Deman Berdarah Dengue atau dengan panggilan akrab DBD, merupakan penyakit menular vektor yang dibawa oleh nyamuk genus Aedes khususnya A. aegypti atau A. albopictus. Agen yang menginfeksi kedua jenis spesies tersebut adalah virus dengue yang termasuk dalam Arthropod-Borne Virus dengan empat serotipe yakni DEN-1, DEN-2, DEN-3, dan DEN-4). Empat serotipe virus inilah yang mengancam kesehatan dan kesejahterahan pada manusia, karena bagi seseorang yang sebelumnya terinfeksi DBD berpeluang untuk terinfeksi lagi dengan virus berserotipe lain.
Salah satu daerah rutin penyumbang angka kasus DBD yakni Kabupaten Bantul. Virus ini menginfeksi warga Bantul dengan jumlah kasus tertinggi pada tahun 2019 hingga 1000 lebih kasus dan terkadang mengalami pengurangan dan kenaikan yang silih berganti tiap tahunnya. Lantas timbul pertanyaan, mengapa sejauh ini kasus baru terus bermunculan dan belum dapat ditekan sepenuhnya? Apa yang salah, bukannya pemerintah daerah dan masyarakat dapat menjadi pengalaman dahulu sebagai menyelesaikan masalah ini? Sebaiknya dibedah dulu apa saja yang menjadi benang merah dari kasus DBD yang terus naik turun ini.
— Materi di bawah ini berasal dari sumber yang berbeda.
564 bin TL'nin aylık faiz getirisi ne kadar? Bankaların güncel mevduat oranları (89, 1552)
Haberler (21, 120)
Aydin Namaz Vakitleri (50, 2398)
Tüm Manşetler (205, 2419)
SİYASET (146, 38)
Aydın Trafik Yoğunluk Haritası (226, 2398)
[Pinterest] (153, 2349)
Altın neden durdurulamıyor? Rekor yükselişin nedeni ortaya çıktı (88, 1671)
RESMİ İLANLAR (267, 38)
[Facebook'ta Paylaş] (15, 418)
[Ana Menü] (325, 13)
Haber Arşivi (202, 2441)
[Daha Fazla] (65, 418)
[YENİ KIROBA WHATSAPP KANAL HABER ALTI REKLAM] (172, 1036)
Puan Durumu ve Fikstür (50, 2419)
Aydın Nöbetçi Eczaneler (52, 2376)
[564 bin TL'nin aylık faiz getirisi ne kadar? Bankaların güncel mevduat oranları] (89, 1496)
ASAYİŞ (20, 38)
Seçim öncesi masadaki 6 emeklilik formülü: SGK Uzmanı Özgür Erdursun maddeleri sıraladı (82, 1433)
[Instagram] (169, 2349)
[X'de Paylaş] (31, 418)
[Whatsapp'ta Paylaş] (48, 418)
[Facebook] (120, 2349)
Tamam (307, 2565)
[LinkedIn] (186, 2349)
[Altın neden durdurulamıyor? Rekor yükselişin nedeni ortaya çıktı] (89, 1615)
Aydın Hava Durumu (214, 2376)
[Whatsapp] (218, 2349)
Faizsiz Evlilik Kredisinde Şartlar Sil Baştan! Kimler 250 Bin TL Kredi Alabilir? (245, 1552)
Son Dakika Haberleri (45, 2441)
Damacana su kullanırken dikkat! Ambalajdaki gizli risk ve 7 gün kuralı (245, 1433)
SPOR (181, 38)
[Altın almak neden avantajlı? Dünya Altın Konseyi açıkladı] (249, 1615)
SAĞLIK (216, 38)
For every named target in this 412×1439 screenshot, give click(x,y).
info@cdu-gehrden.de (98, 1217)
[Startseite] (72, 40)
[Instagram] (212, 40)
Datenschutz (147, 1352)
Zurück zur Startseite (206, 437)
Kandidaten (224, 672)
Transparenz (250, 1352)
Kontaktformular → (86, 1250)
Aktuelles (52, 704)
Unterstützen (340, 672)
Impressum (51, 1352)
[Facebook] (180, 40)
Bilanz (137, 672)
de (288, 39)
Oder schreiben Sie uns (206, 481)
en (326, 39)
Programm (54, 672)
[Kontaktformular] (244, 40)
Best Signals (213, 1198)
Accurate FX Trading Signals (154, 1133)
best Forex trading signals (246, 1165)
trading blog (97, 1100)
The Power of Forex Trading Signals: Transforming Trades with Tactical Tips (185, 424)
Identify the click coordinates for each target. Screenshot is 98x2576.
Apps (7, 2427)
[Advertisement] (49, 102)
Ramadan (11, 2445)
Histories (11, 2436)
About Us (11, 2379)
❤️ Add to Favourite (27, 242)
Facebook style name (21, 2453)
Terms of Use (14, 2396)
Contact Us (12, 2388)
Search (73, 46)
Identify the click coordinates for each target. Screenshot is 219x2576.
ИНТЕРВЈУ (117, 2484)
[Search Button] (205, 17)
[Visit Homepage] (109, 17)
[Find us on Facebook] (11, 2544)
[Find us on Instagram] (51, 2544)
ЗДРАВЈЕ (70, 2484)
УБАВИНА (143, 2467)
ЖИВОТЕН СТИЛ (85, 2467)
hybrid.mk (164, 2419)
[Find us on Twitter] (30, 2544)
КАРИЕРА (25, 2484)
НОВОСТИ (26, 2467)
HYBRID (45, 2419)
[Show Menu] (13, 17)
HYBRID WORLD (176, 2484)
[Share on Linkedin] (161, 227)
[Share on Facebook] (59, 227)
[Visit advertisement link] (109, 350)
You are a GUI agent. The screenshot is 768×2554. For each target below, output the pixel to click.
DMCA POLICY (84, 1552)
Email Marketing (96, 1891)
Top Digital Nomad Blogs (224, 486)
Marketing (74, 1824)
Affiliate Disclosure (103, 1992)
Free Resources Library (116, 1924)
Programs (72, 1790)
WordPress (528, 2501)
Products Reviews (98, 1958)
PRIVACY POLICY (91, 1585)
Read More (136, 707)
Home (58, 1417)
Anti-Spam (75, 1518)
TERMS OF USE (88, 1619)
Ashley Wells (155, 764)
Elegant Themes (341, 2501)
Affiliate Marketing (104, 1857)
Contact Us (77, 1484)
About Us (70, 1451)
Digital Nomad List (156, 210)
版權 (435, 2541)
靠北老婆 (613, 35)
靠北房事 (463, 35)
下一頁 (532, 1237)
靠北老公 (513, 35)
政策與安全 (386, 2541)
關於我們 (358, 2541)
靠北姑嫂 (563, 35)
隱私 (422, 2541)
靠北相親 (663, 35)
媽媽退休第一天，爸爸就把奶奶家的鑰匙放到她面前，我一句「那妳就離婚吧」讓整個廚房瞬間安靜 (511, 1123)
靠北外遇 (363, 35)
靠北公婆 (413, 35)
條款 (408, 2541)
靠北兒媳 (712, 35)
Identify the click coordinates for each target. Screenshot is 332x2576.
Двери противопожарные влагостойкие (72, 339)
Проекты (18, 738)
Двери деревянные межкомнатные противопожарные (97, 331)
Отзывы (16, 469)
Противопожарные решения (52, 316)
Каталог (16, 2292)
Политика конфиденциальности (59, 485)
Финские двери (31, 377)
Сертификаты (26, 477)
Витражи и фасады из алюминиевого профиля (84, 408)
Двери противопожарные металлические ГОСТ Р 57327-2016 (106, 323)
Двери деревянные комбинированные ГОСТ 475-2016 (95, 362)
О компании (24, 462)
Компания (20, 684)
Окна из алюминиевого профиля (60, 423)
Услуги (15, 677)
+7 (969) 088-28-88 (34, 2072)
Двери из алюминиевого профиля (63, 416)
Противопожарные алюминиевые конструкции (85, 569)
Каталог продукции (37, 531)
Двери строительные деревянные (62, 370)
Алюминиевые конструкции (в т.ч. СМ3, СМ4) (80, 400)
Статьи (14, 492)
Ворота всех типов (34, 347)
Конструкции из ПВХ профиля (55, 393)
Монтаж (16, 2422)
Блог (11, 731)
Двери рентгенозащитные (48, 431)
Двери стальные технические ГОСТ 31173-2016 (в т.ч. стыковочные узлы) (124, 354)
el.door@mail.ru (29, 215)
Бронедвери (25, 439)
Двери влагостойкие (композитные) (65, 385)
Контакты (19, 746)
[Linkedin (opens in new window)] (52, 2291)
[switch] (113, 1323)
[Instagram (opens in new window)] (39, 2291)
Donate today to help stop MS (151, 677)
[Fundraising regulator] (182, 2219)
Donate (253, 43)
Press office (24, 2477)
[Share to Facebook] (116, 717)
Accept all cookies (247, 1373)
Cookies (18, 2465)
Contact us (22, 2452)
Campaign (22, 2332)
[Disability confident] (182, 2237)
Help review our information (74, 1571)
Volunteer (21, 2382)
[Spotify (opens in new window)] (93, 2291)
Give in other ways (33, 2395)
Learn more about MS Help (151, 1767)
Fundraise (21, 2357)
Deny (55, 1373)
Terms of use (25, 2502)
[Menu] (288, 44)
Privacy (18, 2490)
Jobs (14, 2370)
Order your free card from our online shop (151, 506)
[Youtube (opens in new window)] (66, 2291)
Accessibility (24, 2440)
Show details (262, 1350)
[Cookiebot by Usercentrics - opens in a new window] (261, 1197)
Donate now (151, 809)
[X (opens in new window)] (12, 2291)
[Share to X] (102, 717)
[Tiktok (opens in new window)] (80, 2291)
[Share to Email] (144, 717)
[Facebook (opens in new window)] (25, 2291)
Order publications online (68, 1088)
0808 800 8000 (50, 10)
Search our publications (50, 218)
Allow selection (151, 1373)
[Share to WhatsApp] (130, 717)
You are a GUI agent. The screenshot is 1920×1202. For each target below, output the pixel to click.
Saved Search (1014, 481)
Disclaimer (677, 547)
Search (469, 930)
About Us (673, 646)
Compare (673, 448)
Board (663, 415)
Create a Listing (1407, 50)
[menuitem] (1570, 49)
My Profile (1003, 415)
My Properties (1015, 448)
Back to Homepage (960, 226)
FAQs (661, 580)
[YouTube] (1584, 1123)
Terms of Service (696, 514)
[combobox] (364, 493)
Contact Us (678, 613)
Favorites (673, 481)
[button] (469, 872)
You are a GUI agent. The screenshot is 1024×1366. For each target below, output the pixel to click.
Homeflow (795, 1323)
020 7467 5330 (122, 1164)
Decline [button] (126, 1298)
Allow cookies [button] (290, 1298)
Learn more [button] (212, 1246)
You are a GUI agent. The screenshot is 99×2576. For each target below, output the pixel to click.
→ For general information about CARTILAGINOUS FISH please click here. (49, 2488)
DBD tidak lepas dari vektor yakni nyamuk genus Aedes, agen virus, lingkungan, dan aktivitas hingga langkah kebijakan pemerintah daerah setempat. Vektor sebagai pembawa agen virus, suka hidup di wilayah yang hangat, lembab, serta memiliki genangan air untuk berkembang biak. Sedangkan Bantul? Jelas lingkungan memenuhi itu semua. Tercatat curah hujan di Kabupaten Bantul tinggi di bulan Oktober sampai Februari diikuti pula dengan suhu hangat sekitar 30°C. Selain itu, kondisi lingkungan dan masyarakat pada pemukiman padat penduduk juga mendukung tumbuh kembang vektor nyamuk ini. Di saat tingginya angka kepadatan penduduk, secara bersamaan juga akan meningkat produksi sampah yang berpotensi menimbulkan genangan. Bantul dan sekitarnya diketahui sedang mengalami darurat sampah dan TPA terbesar yang berada di Piyungan di tutup. Selain itu diikuti pula dengan kesadaran warga yang masih tergolong rendah dalam menjaga kebersihan. Salah satu program yang sudah digalakan namun kurang efektif yaitu PSN dengan 3M (Pemberantasan Sarang Nyamuk dengan Menguras, Menutup, dan Mendaur Ulang). Kondisi yang kacau tentu meningkatkan angka kasus sehingga menimbulkan respon reaktif warga dan juga kebijakan pemerintah untuk melakukan penanganan.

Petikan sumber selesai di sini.